Funded by World Bank, National AIDS Control Support Project Launched


Ghulam Nabi Azad, India’s Union Minister of Health and Family Welfare, announced the launch of the National AIDS Control Support Project (NACSP) IV, which will target New Delhi high-risk groups, including female sex workers, men who have sex with men, injecting drug users, truckers, and other migrant populations. Although earlier NACSP efforts received funding primarily from multilateral and bilateral development agencies, domestic support and the World Bank will provide most of the funds for the current effort.

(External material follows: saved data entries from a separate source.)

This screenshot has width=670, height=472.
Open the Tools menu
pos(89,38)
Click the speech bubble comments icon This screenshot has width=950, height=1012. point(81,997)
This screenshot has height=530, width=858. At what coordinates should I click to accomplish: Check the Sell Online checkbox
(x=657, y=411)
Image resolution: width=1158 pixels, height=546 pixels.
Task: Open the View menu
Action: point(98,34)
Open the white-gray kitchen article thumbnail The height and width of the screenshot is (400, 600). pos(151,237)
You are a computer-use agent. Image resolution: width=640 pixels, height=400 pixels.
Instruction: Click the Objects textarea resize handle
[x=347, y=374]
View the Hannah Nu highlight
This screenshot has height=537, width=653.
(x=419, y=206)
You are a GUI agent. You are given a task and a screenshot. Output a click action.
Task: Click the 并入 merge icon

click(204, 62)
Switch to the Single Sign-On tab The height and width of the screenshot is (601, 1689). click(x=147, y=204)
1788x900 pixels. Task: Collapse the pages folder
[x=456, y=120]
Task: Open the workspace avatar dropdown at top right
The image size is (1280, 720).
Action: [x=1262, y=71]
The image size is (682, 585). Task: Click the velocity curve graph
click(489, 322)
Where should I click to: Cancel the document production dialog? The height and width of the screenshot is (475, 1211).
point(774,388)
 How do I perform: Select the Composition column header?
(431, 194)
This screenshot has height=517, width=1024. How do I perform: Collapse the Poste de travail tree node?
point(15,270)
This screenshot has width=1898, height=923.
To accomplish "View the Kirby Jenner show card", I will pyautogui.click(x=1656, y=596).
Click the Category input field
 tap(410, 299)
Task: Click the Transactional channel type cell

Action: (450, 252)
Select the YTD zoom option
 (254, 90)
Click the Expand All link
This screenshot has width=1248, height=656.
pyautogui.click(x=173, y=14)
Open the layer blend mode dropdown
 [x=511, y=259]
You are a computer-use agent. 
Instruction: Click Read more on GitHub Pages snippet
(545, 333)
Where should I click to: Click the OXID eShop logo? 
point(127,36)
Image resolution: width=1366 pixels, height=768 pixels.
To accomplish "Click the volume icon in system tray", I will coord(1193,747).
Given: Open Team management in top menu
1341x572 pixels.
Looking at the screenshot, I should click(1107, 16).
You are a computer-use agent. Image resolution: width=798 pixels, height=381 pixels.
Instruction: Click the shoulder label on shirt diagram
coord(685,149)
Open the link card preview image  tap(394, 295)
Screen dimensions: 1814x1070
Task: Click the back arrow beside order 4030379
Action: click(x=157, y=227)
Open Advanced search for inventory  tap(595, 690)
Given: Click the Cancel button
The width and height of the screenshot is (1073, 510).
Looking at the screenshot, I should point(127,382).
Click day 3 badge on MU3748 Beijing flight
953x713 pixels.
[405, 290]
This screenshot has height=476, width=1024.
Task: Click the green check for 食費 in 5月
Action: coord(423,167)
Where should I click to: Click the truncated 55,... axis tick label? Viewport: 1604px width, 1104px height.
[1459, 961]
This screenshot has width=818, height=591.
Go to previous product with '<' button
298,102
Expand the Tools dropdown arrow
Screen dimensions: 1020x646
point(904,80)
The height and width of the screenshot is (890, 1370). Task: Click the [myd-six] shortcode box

The World Bank will finance $255 million of the project’s total $510 million cost interest free.

“Civil Society organizations, community groups, donor partners, and international organizations” participated in NACSP IV strategic planning, which mapped out five strategies designed to prevent HIV and ensure access to treatment and care for HIV-infected people. NACSP will fund three strategies—prevention, behavior change, and institutional strengthening—and the national budget and other donors will support care, treatment, and support for HIV-infected people and strategic information management and surveillance systems. The project also planned to support communications and advocacy efforts that aimed to reduce HIV stigma and promote HIV prevention.

Program planners estimated that NACSP would reach 90 percent of the target populations by 2017 and would prevent approximately 3 million new HIV infections. Azad stated that more than 99.5 percent of India’s population was HIV-free at present.